I feel that my little planet is pronounced by the hood I grew up in and the things I witnessed as a kid. What has intimidated me is how I shape this voice as a poet/writer. But I realized that this voice began taking its form when I was growing up. My brother would come up with bars to spit on a beat. I followed rap battles vicariously through him, my favorite being when Nas murdered Jay-Z in “Ether.” It was a Brooklyn-Queens thang.
As a shy, book-worm, growing up I stayed away from practicing this. But I thrived through these lyrics, Pac reminded me to “Keep Your Head Up” and Biggie taught me that “Sky’s the Limit.” Everyday, I was a witness to how the system failed my community.
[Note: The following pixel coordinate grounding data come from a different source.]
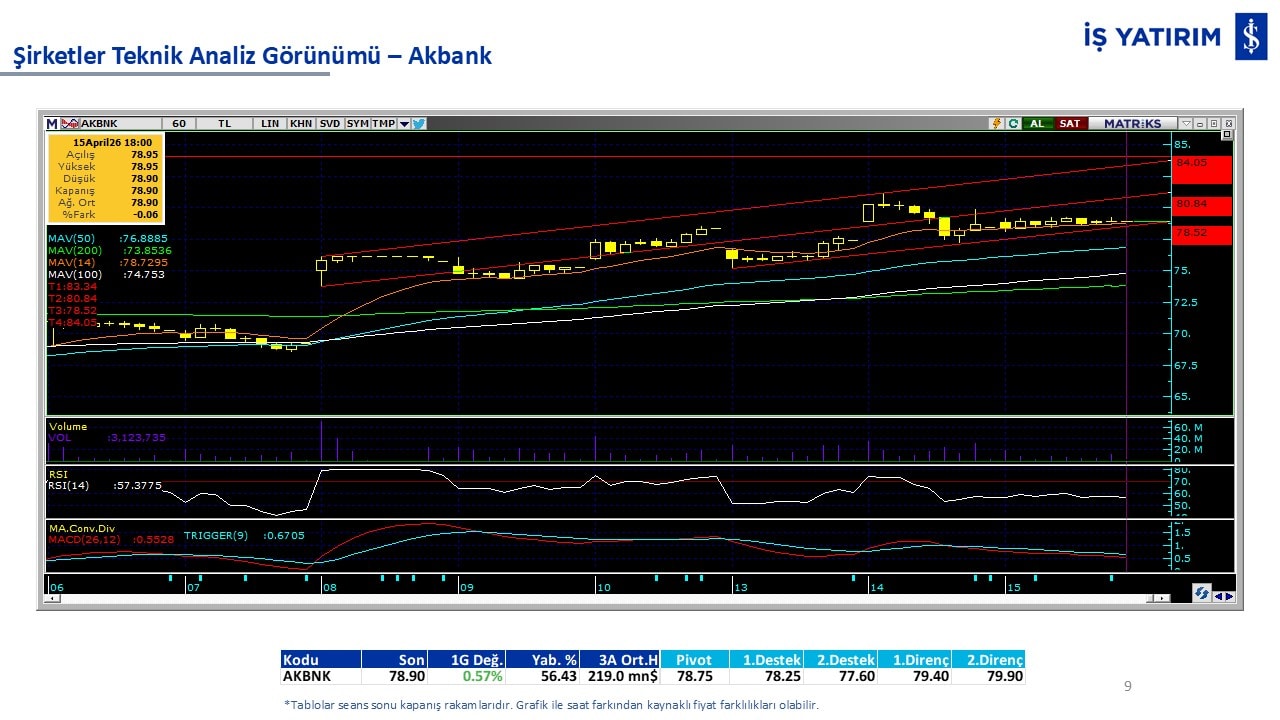This screenshot has width=1280, height=720.
Task: Select the TMP toolbar item
Action: [383, 124]
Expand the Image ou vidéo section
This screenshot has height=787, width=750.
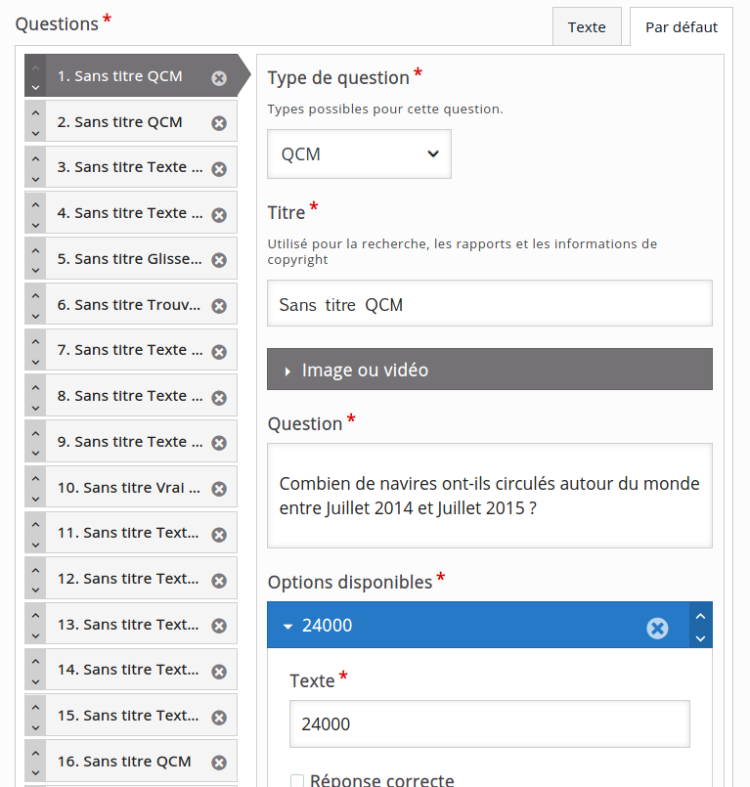click(489, 370)
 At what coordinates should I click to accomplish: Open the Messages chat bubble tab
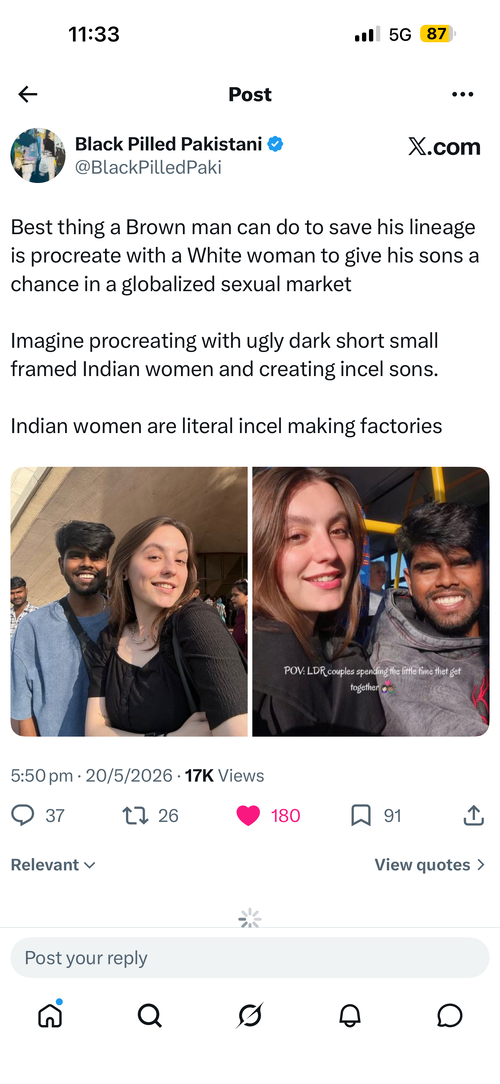point(450,1016)
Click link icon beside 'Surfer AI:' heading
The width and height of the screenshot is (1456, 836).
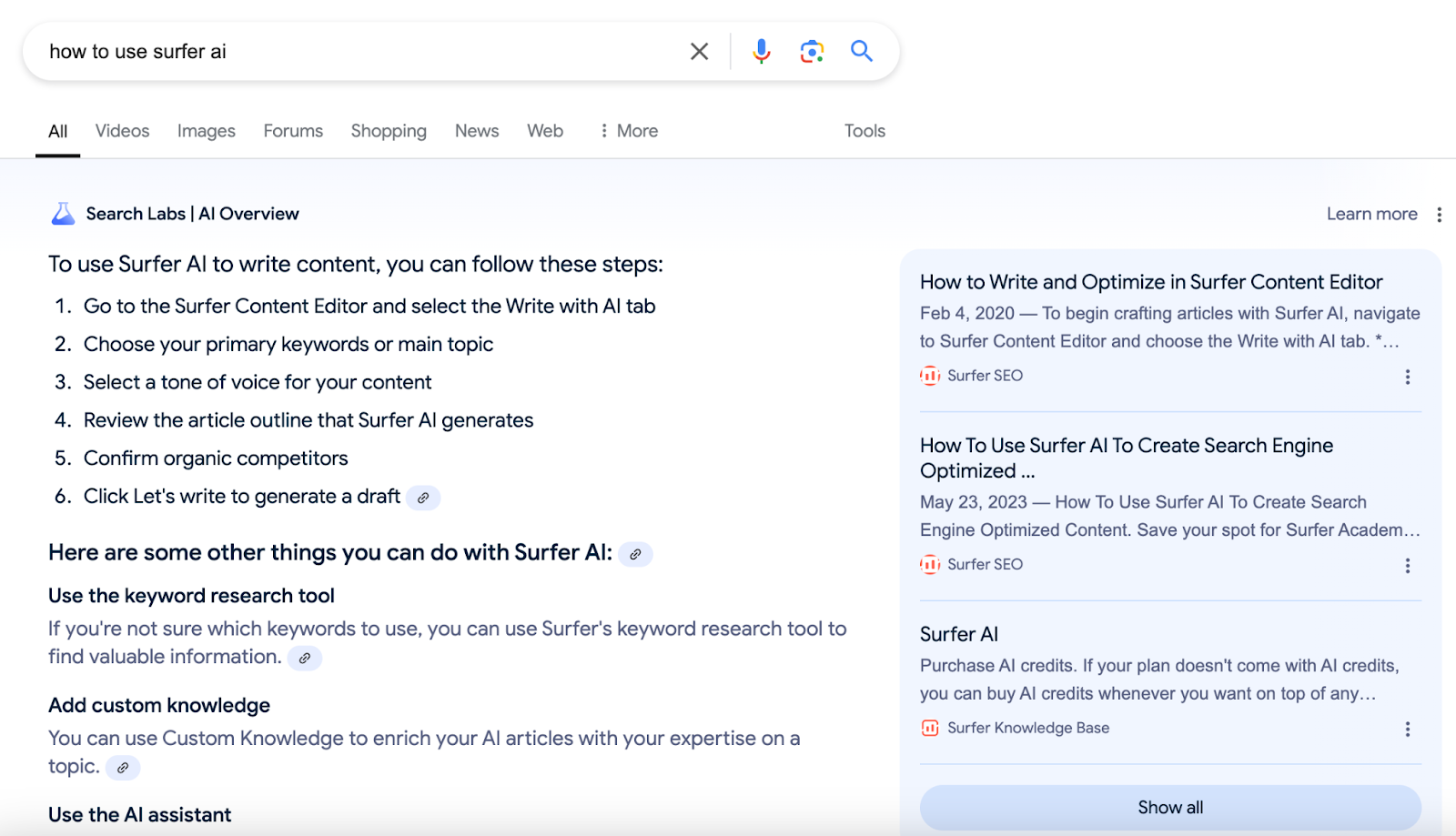click(x=635, y=554)
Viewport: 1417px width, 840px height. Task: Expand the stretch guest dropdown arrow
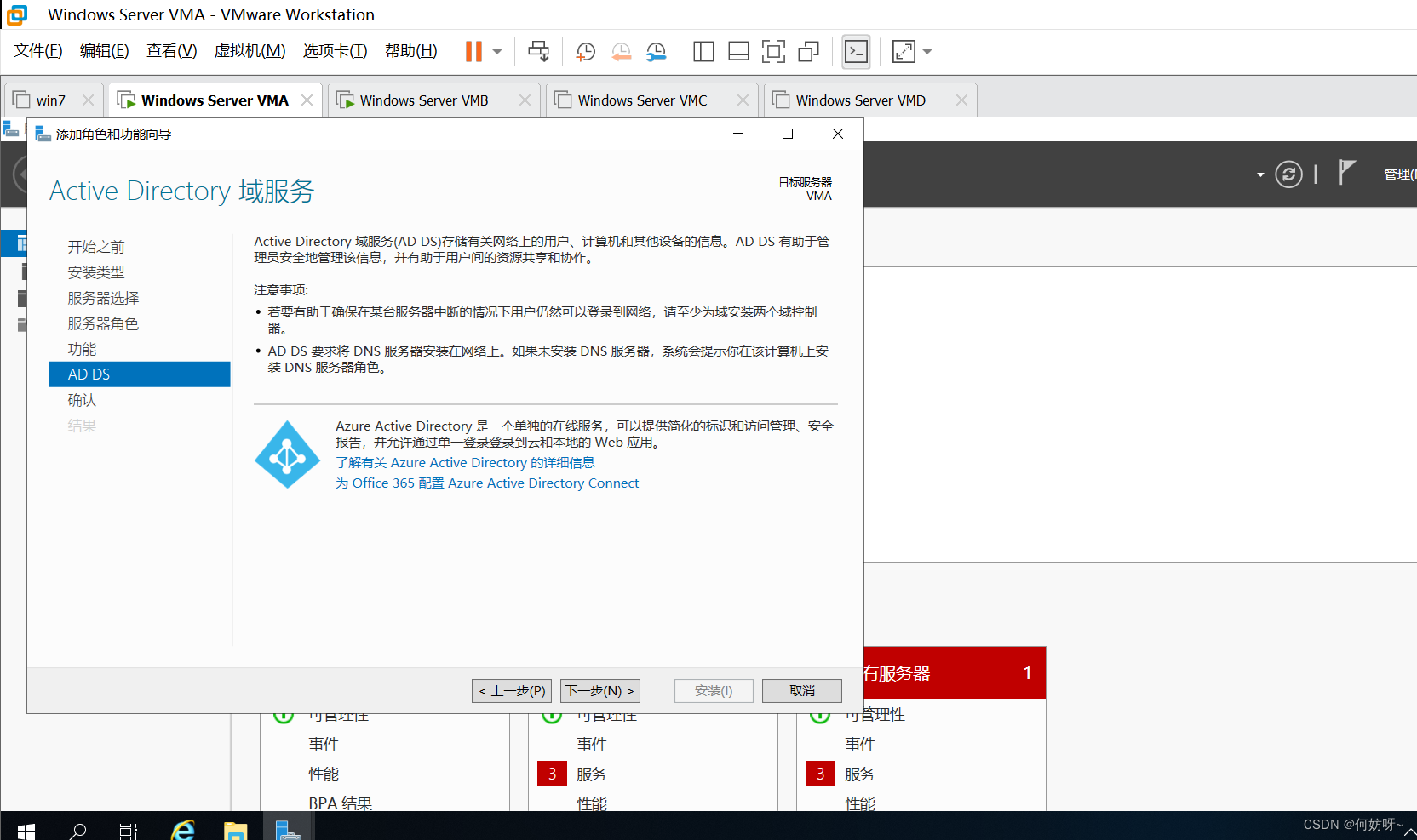927,52
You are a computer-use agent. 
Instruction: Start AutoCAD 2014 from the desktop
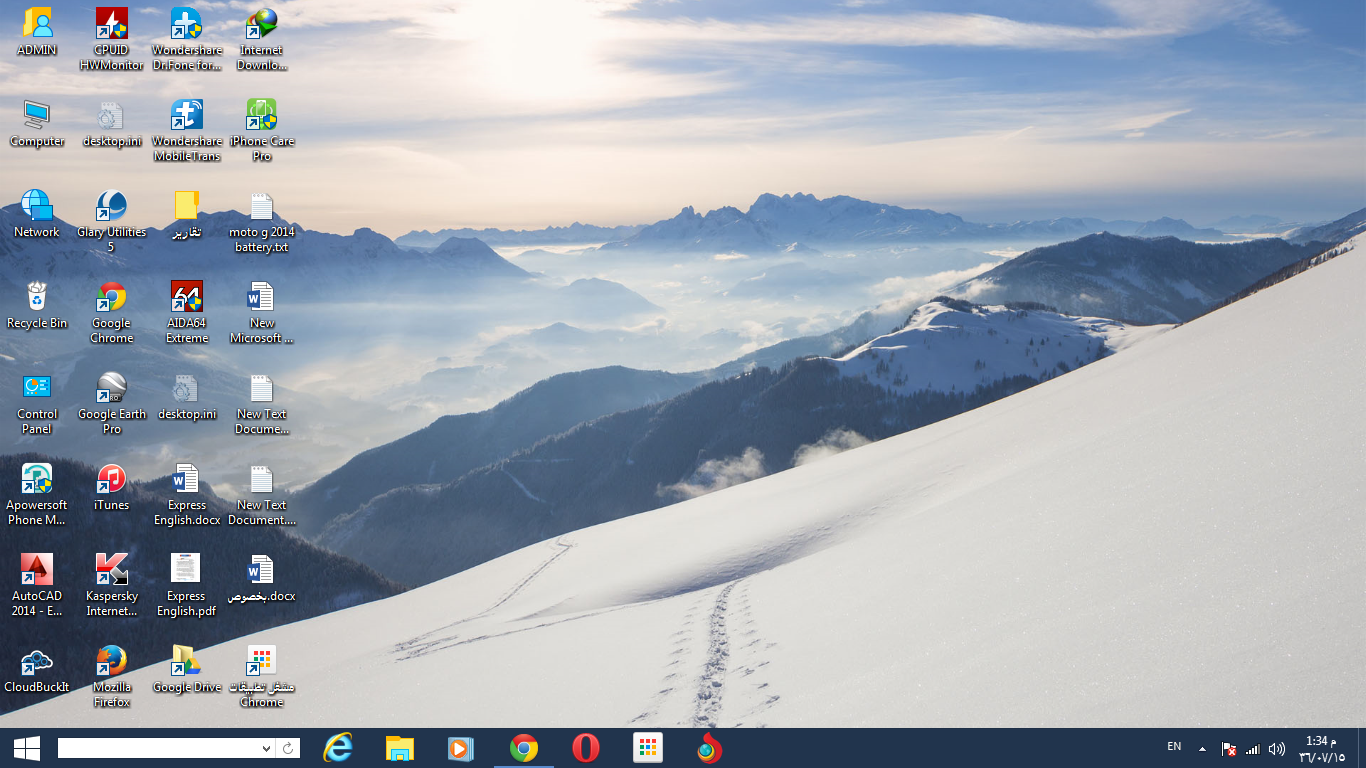coord(37,570)
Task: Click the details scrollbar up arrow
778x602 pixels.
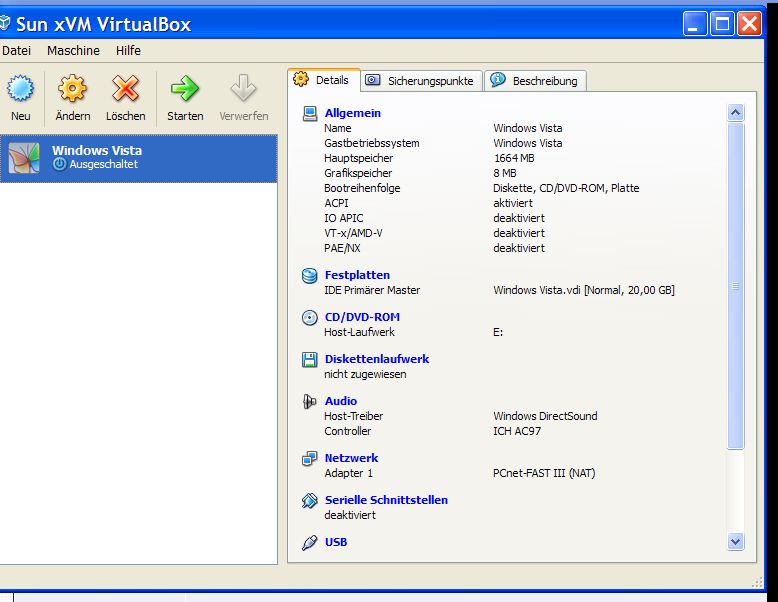Action: point(736,113)
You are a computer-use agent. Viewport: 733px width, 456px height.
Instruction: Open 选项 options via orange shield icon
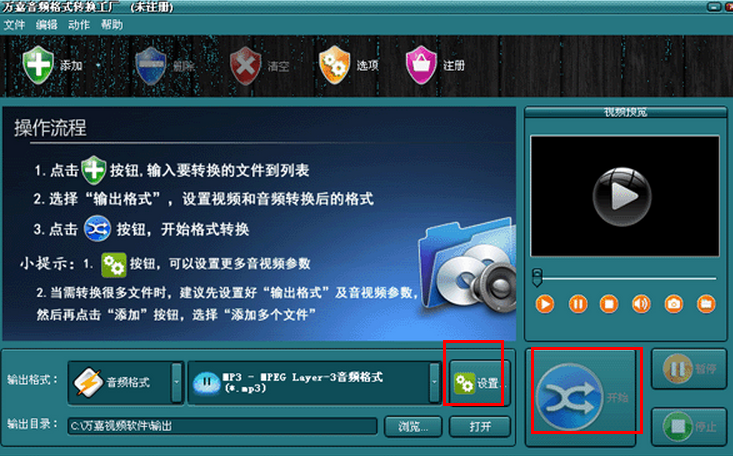coord(334,65)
The melodies I found in their lyrics kept me going because they looked at the world I was seeing everyday and told me that I could push pass that bullshit. Much of what I’ve struggled with this semester is creating my own sound, something that I still don’t think I’ve managed to create.
In a talk last night with Carolina, I began to conceive the idea that this “sound”/voice is created over time. She told me that since I’ve written narratives, I need to write these kinds of poems (I’ll write a blog post on narrative poetry in a bit.) I’ve just started writing poetry. It’s difficult for me to identify as a poet for this reason, but it’s exactly what I am and what I have been for most of my life.
LL Cool J says that we are “metaphorical freaks” in a song and says that he’s creates a movie. I began questioning what this meant in terms of accessibility. How could I make sense of the world I was brought up in and transfer this so that people from my community could understand me? Maybe what we call Geneseo poetry has stunted me from getting there, but what I’ve learned is that I need to keep going. I need to go back home, back to my roots. Back to authenticity. Geneseo is like a reprieve. It took me away from this for a while, for many reasons. But the music that booms through my earphones reminds me who I am and what I grew up with.
Lend me your thoughts, PAAAA-LEASEEE.